Start of INPUT

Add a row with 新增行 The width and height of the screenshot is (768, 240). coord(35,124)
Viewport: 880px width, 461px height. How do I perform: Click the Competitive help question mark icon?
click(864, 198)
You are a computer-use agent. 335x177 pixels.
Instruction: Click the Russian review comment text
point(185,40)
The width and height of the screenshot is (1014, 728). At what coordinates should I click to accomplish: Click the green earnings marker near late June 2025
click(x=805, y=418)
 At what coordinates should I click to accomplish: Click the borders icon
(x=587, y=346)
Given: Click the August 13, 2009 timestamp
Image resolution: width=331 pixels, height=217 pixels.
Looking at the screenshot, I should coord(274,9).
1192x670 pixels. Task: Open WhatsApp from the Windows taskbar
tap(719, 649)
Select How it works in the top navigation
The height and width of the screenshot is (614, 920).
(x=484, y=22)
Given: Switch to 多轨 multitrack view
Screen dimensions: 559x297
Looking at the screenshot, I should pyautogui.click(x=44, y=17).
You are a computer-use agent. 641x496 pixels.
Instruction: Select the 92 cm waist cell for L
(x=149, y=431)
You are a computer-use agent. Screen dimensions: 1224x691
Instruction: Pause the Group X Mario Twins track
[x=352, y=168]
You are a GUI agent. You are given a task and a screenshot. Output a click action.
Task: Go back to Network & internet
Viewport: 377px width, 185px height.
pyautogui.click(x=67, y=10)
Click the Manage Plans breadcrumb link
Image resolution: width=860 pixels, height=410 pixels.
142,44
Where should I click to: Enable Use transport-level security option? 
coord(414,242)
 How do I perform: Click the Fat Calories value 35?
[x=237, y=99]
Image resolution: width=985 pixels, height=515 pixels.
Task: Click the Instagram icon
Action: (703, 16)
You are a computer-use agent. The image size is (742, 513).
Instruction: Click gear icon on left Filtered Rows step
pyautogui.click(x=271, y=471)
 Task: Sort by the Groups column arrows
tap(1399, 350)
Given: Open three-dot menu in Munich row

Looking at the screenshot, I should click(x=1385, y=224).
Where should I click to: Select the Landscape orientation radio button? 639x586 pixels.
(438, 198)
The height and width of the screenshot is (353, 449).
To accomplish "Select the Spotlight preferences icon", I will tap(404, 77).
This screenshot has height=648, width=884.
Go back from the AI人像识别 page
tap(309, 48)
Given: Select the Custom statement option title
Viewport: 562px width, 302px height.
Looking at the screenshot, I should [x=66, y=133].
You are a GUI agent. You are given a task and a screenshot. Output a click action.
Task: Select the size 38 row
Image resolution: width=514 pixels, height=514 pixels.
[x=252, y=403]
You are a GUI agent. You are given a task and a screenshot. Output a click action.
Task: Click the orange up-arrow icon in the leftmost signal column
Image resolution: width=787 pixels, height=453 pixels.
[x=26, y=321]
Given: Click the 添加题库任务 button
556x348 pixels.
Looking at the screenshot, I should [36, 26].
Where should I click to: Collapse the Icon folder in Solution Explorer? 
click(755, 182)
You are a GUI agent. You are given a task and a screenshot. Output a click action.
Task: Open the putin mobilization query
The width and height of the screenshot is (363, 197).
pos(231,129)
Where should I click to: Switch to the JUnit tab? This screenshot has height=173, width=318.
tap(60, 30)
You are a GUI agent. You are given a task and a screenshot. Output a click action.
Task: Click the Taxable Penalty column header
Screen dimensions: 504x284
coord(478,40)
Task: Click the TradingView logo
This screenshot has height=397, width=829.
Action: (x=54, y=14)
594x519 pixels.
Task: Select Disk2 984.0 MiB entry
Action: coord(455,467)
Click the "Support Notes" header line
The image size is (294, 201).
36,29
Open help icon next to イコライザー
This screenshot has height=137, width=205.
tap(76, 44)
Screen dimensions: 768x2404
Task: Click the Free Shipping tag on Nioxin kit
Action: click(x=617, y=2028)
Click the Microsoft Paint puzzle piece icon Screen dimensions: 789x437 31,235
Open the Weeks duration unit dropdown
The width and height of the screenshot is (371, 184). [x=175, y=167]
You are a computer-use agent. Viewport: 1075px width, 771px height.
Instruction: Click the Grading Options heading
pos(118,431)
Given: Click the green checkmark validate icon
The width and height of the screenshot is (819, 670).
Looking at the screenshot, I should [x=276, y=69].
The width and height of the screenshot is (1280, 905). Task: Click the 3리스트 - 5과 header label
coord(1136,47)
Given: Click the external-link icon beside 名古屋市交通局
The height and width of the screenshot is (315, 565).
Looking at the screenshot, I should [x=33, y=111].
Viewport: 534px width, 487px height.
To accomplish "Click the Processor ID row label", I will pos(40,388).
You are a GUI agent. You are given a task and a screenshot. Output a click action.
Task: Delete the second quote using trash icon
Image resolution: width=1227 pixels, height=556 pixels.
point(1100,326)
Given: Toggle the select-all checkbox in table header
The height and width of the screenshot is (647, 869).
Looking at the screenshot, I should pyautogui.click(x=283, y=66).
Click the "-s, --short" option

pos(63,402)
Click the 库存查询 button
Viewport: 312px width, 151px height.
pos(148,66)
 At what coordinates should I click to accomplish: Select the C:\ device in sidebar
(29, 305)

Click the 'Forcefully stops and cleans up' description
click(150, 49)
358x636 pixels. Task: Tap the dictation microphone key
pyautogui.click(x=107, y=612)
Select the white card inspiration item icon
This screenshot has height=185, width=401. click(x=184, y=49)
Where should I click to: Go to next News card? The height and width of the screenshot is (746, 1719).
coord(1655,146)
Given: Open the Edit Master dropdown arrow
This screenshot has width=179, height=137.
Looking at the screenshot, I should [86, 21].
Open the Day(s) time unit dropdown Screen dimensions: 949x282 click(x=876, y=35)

End of INPUT

**EXERCISE PROMPT:** Output the entire set of records exactly as shown.

**REPLY:**
Add a row with 新增行 The width and height of the screenshot is (768, 240). coord(35,124)
Viewport: 880px width, 461px height. How do I perform: Click the Competitive help question mark icon?
click(864, 198)
You are a computer-use agent. 335x177 pixels.
Instruction: Click the Russian review comment text
point(185,40)
The width and height of the screenshot is (1014, 728). At what coordinates should I click to accomplish: Click the green earnings marker near late June 2025
click(x=805, y=418)
 At what coordinates should I click to accomplish: Click the borders icon
(x=587, y=346)
Given: Click the August 13, 2009 timestamp
Image resolution: width=331 pixels, height=217 pixels.
Looking at the screenshot, I should coord(274,9).
1192x670 pixels. Task: Open WhatsApp from the Windows taskbar
tap(719, 649)
Select How it works in the top navigation
The height and width of the screenshot is (614, 920).
(x=484, y=22)
Given: Switch to 多轨 multitrack view
Screen dimensions: 559x297
Looking at the screenshot, I should pyautogui.click(x=44, y=17).
You are a computer-use agent. 641x496 pixels.
Instruction: Select the 92 cm waist cell for L
(x=149, y=431)
You are a computer-use agent. Screen dimensions: 1224x691
Instruction: Pause the Group X Mario Twins track
[x=352, y=168]
You are a GUI agent. You are given a task and a screenshot. Output a click action.
Task: Go back to Network & internet
Viewport: 377px width, 185px height.
pyautogui.click(x=67, y=10)
Click the Manage Plans breadcrumb link
Image resolution: width=860 pixels, height=410 pixels.
142,44
Where should I click to: Enable Use transport-level security option? 
coord(414,242)
 How do I perform: Click the Fat Calories value 35?
[x=237, y=99]
Image resolution: width=985 pixels, height=515 pixels.
Task: Click the Instagram icon
Action: (703, 16)
You are a computer-use agent. The image size is (742, 513).
Instruction: Click gear icon on left Filtered Rows step
pyautogui.click(x=271, y=471)
 Task: Sort by the Groups column arrows
tap(1399, 350)
Given: Open three-dot menu in Munich row

Looking at the screenshot, I should click(x=1385, y=224).
Where should I click to: Select the Landscape orientation radio button? 639x586 pixels.
(438, 198)
The height and width of the screenshot is (353, 449).
To accomplish "Select the Spotlight preferences icon", I will tap(404, 77).
This screenshot has height=648, width=884.
Go back from the AI人像识别 page
tap(309, 48)
Given: Select the Custom statement option title
Viewport: 562px width, 302px height.
Looking at the screenshot, I should [x=66, y=133].
You are a GUI agent. You are given a task and a screenshot. Output a click action.
Task: Select the size 38 row
Image resolution: width=514 pixels, height=514 pixels.
[x=252, y=403]
You are a GUI agent. You are given a task and a screenshot. Output a click action.
Task: Click the orange up-arrow icon in the leftmost signal column
Image resolution: width=787 pixels, height=453 pixels.
[x=26, y=321]
Given: Click the 添加题库任务 button
556x348 pixels.
Looking at the screenshot, I should [36, 26].
Where should I click to: Collapse the Icon folder in Solution Explorer? 
click(755, 182)
You are a GUI agent. You are given a task and a screenshot. Output a click action.
Task: Open the putin mobilization query
The width and height of the screenshot is (363, 197).
pos(231,129)
Where should I click to: Switch to the JUnit tab? This screenshot has height=173, width=318.
tap(60, 30)
You are a GUI agent. You are given a task and a screenshot. Output a click action.
Task: Click the Taxable Penalty column header
Screen dimensions: 504x284
coord(478,40)
Task: Click the TradingView logo
This screenshot has height=397, width=829.
Action: (x=54, y=14)
594x519 pixels.
Task: Select Disk2 984.0 MiB entry
Action: coord(455,467)
Click the "Support Notes" header line
The image size is (294, 201).
36,29
Open help icon next to イコライザー
This screenshot has height=137, width=205.
tap(76, 44)
Screen dimensions: 768x2404
Task: Click the Free Shipping tag on Nioxin kit
Action: click(x=617, y=2028)
Click the Microsoft Paint puzzle piece icon Screen dimensions: 789x437 31,235
Open the Weeks duration unit dropdown
The width and height of the screenshot is (371, 184). [x=175, y=167]
You are a computer-use agent. Viewport: 1075px width, 771px height.
Instruction: Click the Grading Options heading
pos(118,431)
Given: Click the green checkmark validate icon
The width and height of the screenshot is (819, 670).
Looking at the screenshot, I should [x=276, y=69].
The width and height of the screenshot is (1280, 905). Task: Click the 3리스트 - 5과 header label
coord(1136,47)
Given: Click the external-link icon beside 名古屋市交通局
The height and width of the screenshot is (315, 565).
Looking at the screenshot, I should [x=33, y=111].
Viewport: 534px width, 487px height.
To accomplish "Click the Processor ID row label", I will pos(40,388).
You are a GUI agent. You are given a task and a screenshot. Output a click action.
Task: Delete the second quote using trash icon
Image resolution: width=1227 pixels, height=556 pixels.
point(1100,326)
Given: Toggle the select-all checkbox in table header
The height and width of the screenshot is (647, 869).
Looking at the screenshot, I should pyautogui.click(x=283, y=66).
Click the "-s, --short" option

pos(63,402)
Click the 库存查询 button
Viewport: 312px width, 151px height.
pos(148,66)
 At what coordinates should I click to accomplish: Select the C:\ device in sidebar
(29, 305)

Click the 'Forcefully stops and cleans up' description
click(150, 49)
358x636 pixels. Task: Tap the dictation microphone key
pyautogui.click(x=107, y=612)
Select the white card inspiration item icon
This screenshot has height=185, width=401. click(x=184, y=49)
Where should I click to: Go to next News card? The height and width of the screenshot is (746, 1719).
coord(1655,146)
Given: Open the Edit Master dropdown arrow
This screenshot has width=179, height=137.
Looking at the screenshot, I should [86, 21].
Open the Day(s) time unit dropdown Screen dimensions: 949x282 click(x=876, y=35)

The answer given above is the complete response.